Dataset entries
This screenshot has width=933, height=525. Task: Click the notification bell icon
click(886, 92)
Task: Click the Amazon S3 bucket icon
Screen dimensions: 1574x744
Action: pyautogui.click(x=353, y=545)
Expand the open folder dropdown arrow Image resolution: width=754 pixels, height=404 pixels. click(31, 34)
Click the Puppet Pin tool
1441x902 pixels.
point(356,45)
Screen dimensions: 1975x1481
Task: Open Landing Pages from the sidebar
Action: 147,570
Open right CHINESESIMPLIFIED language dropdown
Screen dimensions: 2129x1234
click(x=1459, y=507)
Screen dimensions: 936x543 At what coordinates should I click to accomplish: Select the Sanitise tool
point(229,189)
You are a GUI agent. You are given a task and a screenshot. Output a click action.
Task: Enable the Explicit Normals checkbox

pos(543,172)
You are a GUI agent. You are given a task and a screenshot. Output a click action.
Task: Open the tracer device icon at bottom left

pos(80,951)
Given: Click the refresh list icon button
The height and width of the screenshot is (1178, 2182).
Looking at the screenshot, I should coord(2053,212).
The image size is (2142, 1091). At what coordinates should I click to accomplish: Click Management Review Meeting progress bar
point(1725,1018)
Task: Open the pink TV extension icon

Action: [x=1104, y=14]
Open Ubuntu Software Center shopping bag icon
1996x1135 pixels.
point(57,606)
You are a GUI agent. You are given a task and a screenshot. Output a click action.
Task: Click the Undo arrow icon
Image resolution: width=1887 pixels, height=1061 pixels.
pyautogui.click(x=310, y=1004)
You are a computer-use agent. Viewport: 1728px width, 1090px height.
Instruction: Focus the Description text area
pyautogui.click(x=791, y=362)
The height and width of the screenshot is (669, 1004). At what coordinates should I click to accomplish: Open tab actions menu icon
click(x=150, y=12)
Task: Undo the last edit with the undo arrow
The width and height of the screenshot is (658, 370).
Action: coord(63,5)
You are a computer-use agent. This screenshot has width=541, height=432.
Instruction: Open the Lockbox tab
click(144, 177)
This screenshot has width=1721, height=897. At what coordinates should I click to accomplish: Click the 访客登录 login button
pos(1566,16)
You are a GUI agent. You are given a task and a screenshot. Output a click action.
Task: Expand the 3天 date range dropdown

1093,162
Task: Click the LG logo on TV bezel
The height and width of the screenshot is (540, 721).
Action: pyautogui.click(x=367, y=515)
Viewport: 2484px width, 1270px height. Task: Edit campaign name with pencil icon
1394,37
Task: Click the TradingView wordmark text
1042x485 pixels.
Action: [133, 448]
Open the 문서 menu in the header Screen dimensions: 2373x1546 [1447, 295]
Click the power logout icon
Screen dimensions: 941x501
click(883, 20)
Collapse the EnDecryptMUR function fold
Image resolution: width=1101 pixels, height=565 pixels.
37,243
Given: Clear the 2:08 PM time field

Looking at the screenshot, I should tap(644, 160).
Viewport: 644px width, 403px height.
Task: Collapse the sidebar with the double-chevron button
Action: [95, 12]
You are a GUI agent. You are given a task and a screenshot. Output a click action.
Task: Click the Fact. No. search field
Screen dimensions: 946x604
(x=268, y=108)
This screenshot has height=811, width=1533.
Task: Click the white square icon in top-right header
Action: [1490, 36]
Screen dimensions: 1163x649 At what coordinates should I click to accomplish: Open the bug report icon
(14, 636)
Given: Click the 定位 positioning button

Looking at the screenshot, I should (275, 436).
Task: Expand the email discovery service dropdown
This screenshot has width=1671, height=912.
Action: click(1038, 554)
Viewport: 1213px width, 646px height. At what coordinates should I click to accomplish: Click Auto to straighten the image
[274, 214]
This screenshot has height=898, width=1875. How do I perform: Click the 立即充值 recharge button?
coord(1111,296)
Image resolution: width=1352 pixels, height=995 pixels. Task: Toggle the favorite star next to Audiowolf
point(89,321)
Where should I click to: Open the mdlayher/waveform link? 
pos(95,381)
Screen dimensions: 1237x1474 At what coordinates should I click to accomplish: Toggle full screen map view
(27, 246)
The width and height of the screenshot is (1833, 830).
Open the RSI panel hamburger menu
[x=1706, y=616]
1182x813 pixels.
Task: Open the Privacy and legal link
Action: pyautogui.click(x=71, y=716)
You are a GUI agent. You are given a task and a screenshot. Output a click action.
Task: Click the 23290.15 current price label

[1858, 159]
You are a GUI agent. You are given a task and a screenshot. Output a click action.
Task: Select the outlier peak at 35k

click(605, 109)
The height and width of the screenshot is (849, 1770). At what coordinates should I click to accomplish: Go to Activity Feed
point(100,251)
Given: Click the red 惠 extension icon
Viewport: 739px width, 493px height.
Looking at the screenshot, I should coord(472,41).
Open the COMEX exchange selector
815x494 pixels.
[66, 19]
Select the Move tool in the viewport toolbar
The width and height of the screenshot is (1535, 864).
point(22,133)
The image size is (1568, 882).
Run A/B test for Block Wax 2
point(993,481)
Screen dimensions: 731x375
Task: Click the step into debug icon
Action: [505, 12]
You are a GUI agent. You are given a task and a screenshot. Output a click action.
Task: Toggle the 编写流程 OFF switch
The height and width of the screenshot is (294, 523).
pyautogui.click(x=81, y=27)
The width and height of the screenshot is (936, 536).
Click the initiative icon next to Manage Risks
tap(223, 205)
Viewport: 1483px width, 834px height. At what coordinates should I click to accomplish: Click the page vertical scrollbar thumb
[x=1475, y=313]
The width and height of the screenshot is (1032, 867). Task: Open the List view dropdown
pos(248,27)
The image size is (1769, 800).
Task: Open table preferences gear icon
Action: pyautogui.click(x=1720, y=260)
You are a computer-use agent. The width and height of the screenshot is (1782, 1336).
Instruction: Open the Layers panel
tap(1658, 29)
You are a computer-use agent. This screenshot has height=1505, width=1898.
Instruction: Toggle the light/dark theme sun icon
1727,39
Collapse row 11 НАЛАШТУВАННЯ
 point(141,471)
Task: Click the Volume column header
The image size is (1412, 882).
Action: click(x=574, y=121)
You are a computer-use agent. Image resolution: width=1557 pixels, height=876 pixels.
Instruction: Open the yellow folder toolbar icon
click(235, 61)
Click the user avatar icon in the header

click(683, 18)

◆ Required action
Search the data above for "computer" and copy every line where it turns up.

◆ Answer section
You are a computer-use agent. Viewport: 1728px width, 1090px height.
You are a computer-use agent. This screenshot has width=541, height=432.
You are a computer-use agent. The width and height of the screenshot is (1782, 1336).
You are a computer-use agent. This screenshot has height=1505, width=1898.
You are a computer-use agent. Image resolution: width=1557 pixels, height=876 pixels.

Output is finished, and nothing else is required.